**TASK TO COMPLETE**.
Please print exactly the lines from the line containing "You are a GUI" through the end of the data, no more, and keep pictures out of the copy.

**DATASET CONTENT**.
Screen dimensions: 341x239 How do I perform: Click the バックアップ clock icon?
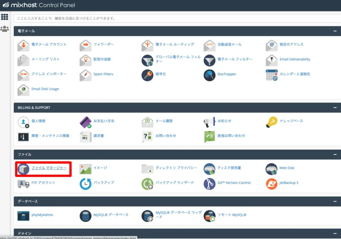click(86, 184)
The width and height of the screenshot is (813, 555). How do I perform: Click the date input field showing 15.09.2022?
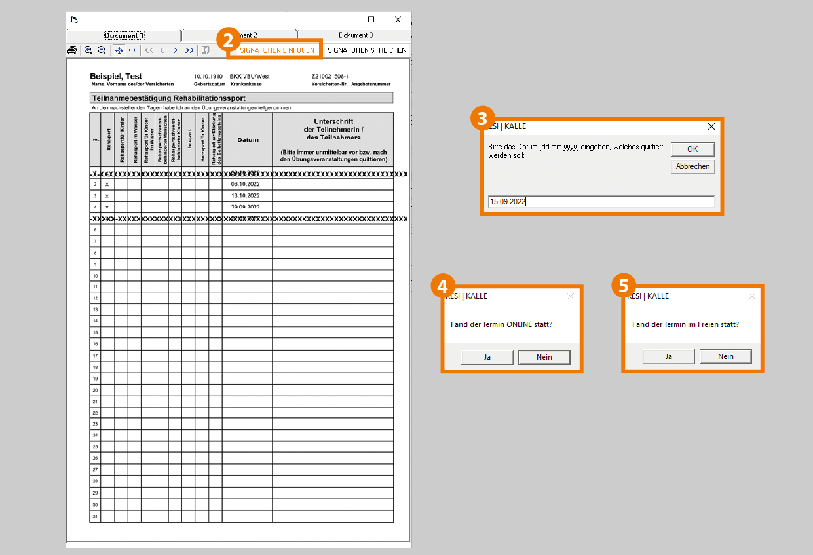coord(601,202)
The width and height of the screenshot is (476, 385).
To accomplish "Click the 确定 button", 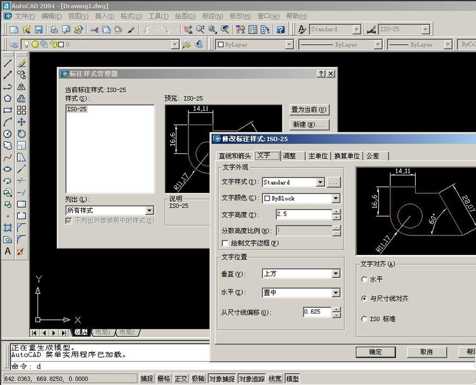I will (375, 352).

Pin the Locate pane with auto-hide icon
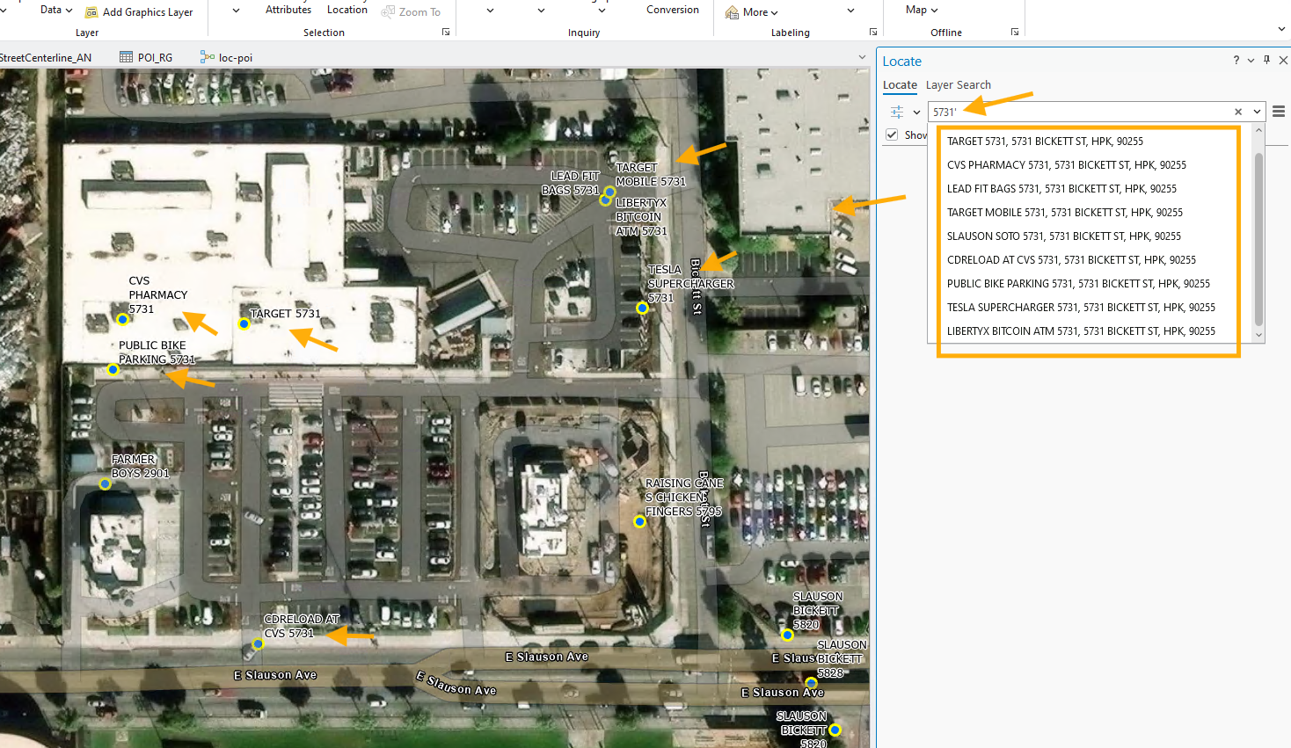[1266, 60]
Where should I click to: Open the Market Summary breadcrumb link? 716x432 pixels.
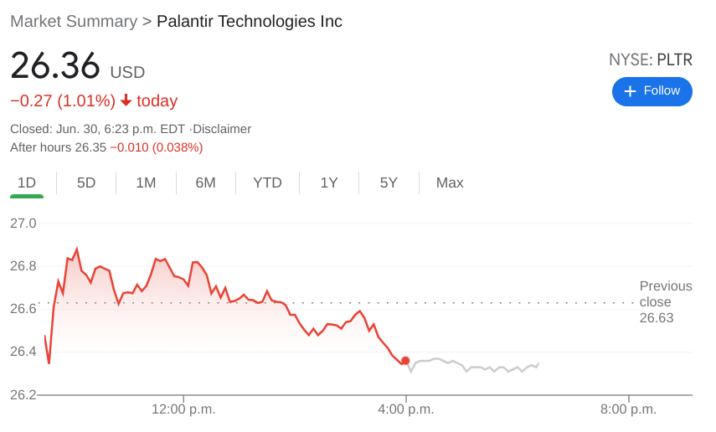pos(74,22)
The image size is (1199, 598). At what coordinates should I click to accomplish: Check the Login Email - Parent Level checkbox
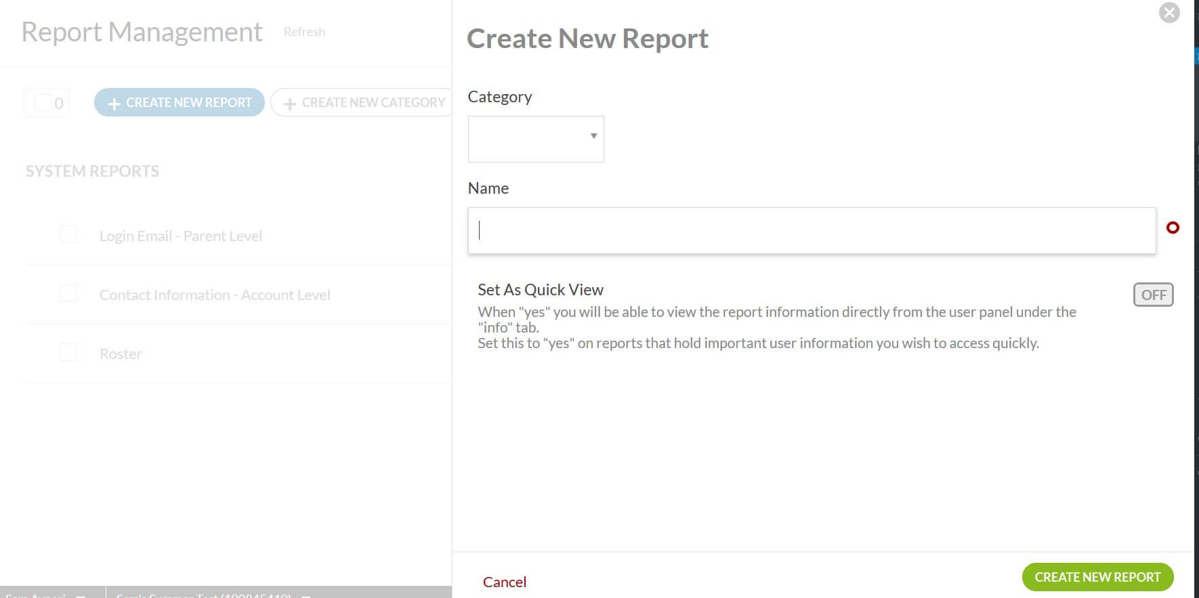click(x=68, y=235)
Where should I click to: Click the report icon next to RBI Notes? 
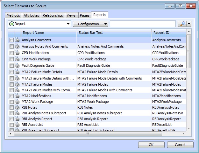pyautogui.click(x=17, y=108)
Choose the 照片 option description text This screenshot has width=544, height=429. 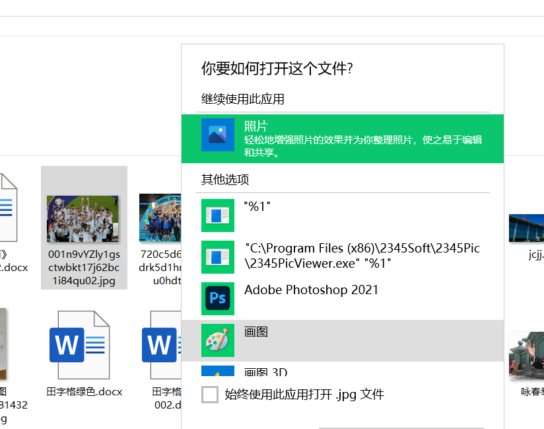click(x=362, y=146)
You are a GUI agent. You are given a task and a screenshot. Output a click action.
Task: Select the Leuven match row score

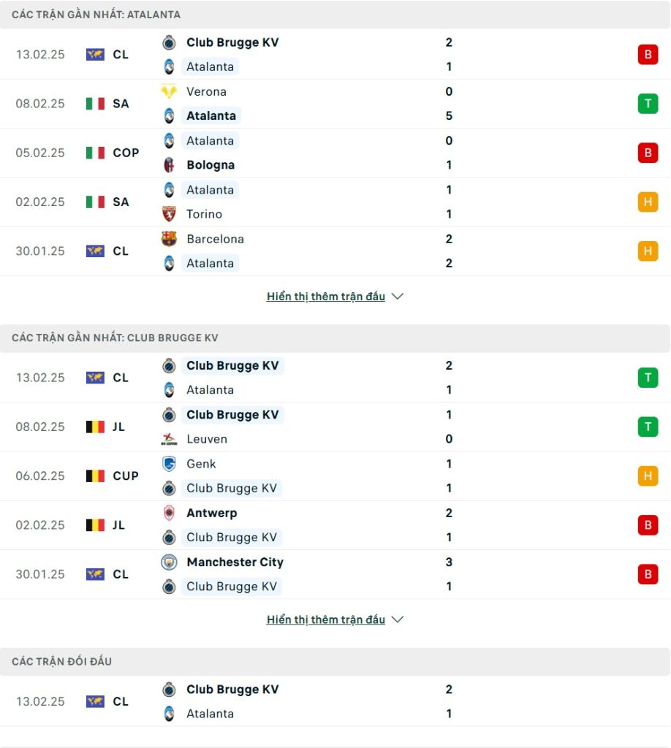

**EXERCISE SOLUTION**.
You are a GUI agent. You are given a task and a screenshot. Output a click action.
Task: Select the Leuven match row score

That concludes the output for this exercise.